Resistance to newly approved and investigational protease inhibitors.

OBJECTIVE

The aim of this paper was to review recent literature on the HIV-1 genotypic and phenotypic resistance determinants of therapeutic response to newly approved protease inhibitors and the viral resistance pathways to these and to investigational protease inhibitors.

RESULTS

Published papers and conference abstracts highlighting HIV drug resistance selection and response to tipranavir and darunavir, as well as to investigational protease inhibitors brecanavir, PL-100 and SP-256, were reviewed. Tipranavir and darunavir exhibit a high genetic barrier to resistance, and demonstrate significant antiviral efficacy in patients carrying multidrug-resistant HIV. Drugs activities are affected by partly distinct patterns of resistance mutations. Investigational agents show promising in-vitro activity against viral strains resistant to other protease inhibitors.

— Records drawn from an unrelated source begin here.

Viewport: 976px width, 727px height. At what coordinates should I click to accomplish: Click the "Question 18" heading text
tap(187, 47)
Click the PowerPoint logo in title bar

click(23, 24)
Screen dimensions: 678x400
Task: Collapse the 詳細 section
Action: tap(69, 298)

The in-vitro selection of viruses resistant to these inhibitors is slow and results in limited cross-resistance to other agents.

CONCLUSIONS

Recently approved protease inhibitors can be usefully employed for salvage therapy in a significant proportion of patients failing previous protease inhibitors. Genotypic resistance patterns or phenotypic susceptibility together with the activity of the accompanying antiretroviral agents will determine the probability of therapeutic response. Ongoing clinical studies will determine whether the newly approved agents could be employed earlier in therapeutic sequencing.